David Nichols, Executive Partner and Global Lead, Service Oriented Architecture, Accenture talks to Varun Aggarwal about SOA, the challenges in adopting it and the state of SOA at Accenture India.


David Nichols

The evolution of SOA

SOA in itself is not new. The concept has been here for a while. What makes it appealing to the people is that we have standards now, standards that have been proven again and again. The integration of these standards into the architecture are making SOA ready for prime time. The reason why it is important and why companies are interested in it is because what we done over the years, is that we’ve learned how to run our business on a collection of applications. We are moving from the application paradigm to a services paradigm. Now we can more tightly integrate our underlying technical infrastructure to the business process whereas before we had to conform to the way the applications were designed to function. So, that allows one to integrate strategic changes into their business a lot quicker, that allows one to bring products and services to the market a lot quicker, and also allows one to customise in a way that makes them unique and give an edge over their competitors.

SOA: a definition

SOA is a collection of concepts. It could be a service from Enterprise Java Beans or services from a low procedure call, Web services are just the most common service to implement. It may not even be Web services, even though a majority of SOA implementations do use them. SOA not only ncludes Web services but it includes Business Process Management, Business Activity Monitoring and so on. So, SOA is a collection of all these architectural concepts.

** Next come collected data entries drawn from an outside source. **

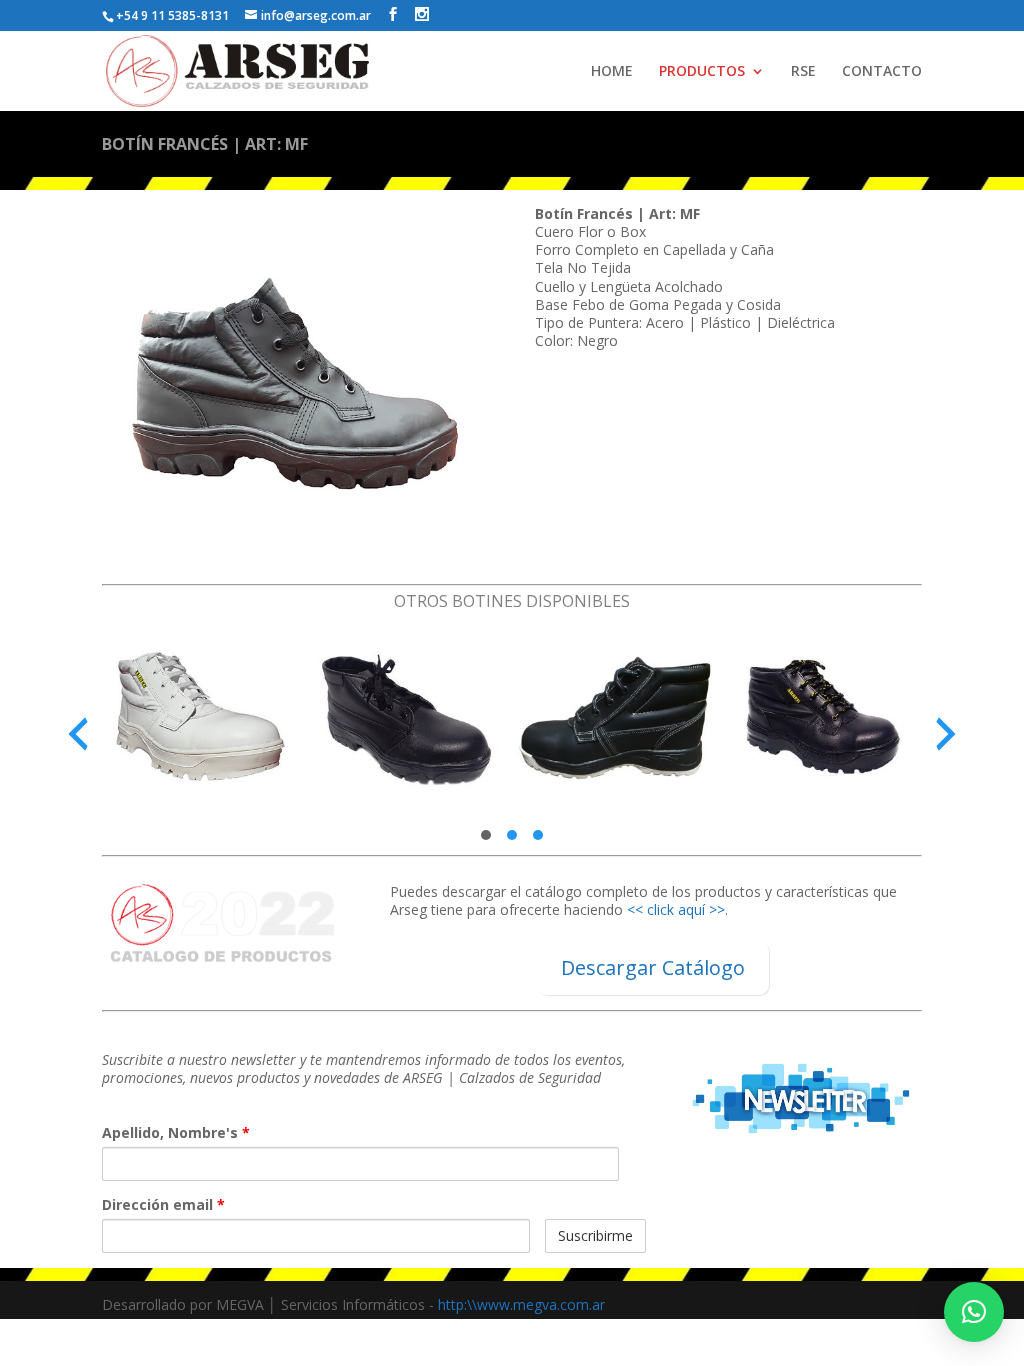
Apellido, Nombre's (176, 1133)
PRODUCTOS (702, 72)
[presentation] (78, 734)
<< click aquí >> (676, 909)
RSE (803, 72)
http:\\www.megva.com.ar (521, 1304)
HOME (612, 72)
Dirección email (163, 1205)
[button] (486, 835)
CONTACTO (882, 72)
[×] (974, 1312)
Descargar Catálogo (653, 967)
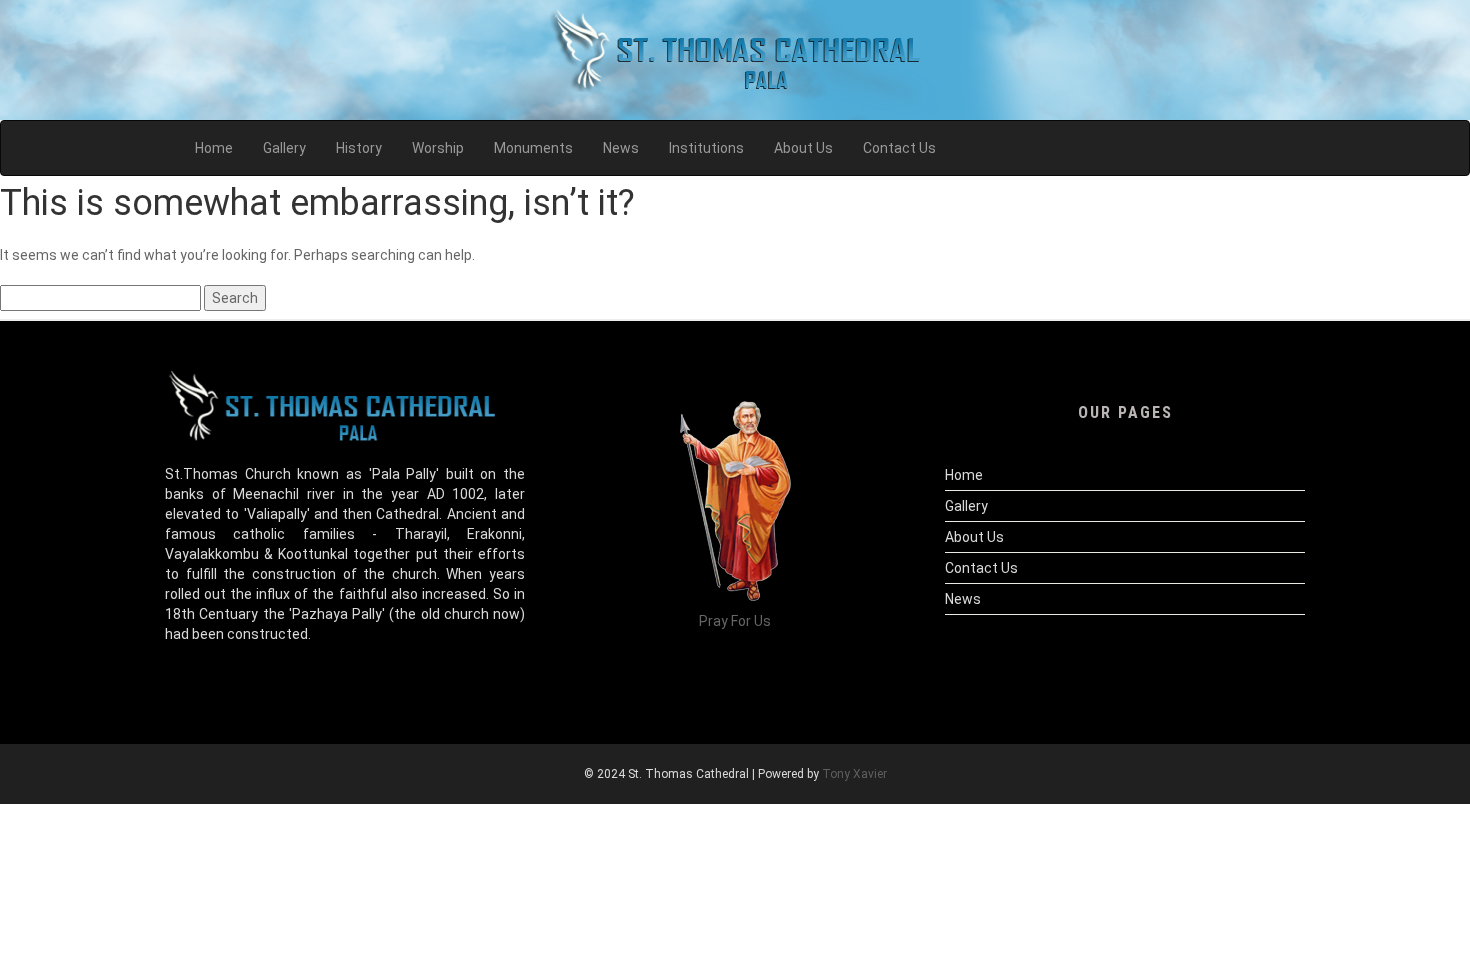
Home (964, 475)
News (963, 599)
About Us (974, 537)
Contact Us (981, 568)
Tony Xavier (854, 774)
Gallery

Delivering a service through an application vs. delivering it through SOA

A conventional application has a hard coded business process as a part of the application, there is just one way in and the data comes out in one way. With service oriented architecture, I am allowed to get services from anywhere and I can put a business process, architecture or a framework around that. So, it doesn’t matter to me if I get 70 percent of my services from that core application and other aspects of it from other places. For e.g. if I wanted to create a customer-centric application, I could retrieve all the customer demographic information from my HR application, I may retrieve some financial info about the customers from a different application.

Challenges in adopting SOA

The biggest challenge in SOA adoption is not about technology but the business processes. Some of the major obstacles for adoption have been that a business is not ready to reengineer its processes, Identifying a business rationale for SOA and Web Services; communicating the business rationale to senior management; needing a business partner or customer to request or require SOA and Web Services; uncertainty about industry standards for Web Services; ability to recruit and train a technical team; and what should be the steps before going for SOA adoption—these are some challenges.

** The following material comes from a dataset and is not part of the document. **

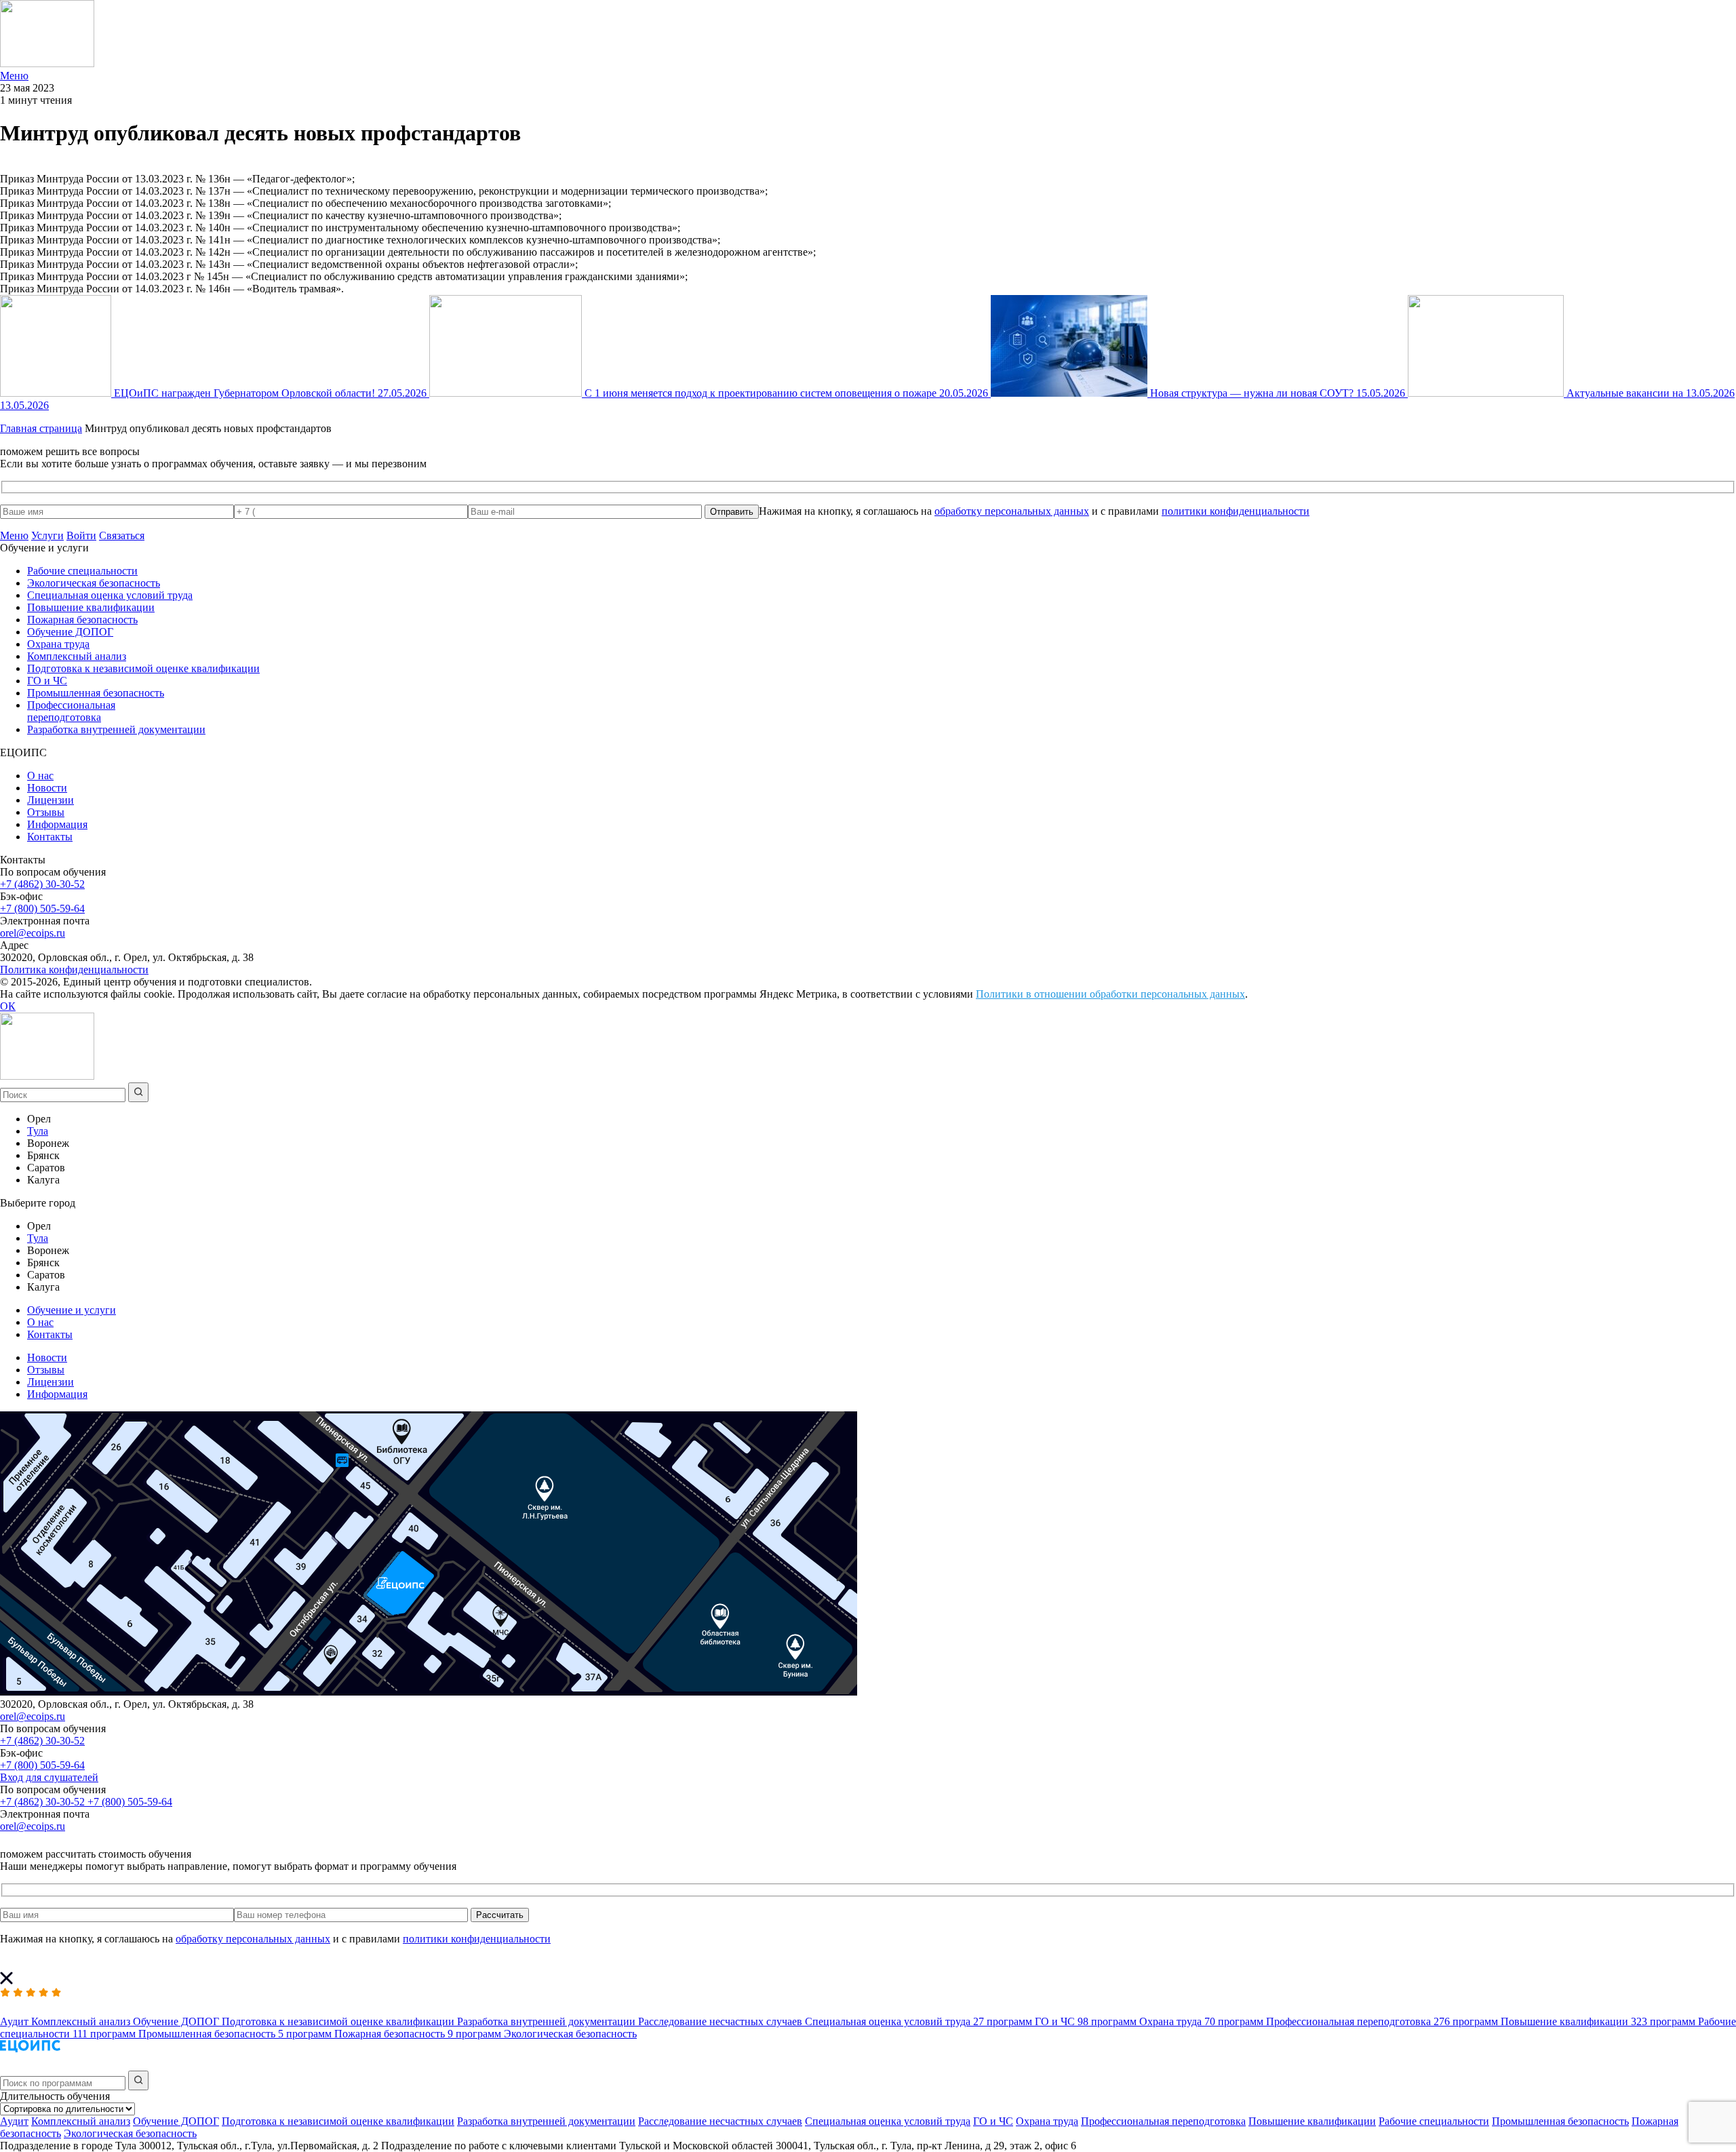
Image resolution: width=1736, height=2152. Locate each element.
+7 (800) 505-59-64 (42, 908)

First a company needs to develop a strategy. Many companies start working without a strategy and start doing things and later they realise where they have reached. The second thing is get the business involved with the IT. Companies who were able to do this have got more value. You have to figure out the best way to connect with a business and develop a strategy.

SOA standards

There are standards like XML, SOP that are standards for Web Services; there is BPEL (business process execution language). These are some of the standards adopted by major software vendors who have integrated them into their product line. Some of these standards have been there for as long as five years, they are pretty strong and are making SOA a reality and then we have some on the horizon that we think will take it to the next level.

Licensing vis-a-vis SOA?

Licensing is one of the major concerns for people. There has been an evolution of services wherein transactions can be monitored and companies would be paying per transaction charge of say two cents per transaction or something like that. Although it is not very common right now, however, it is evolving.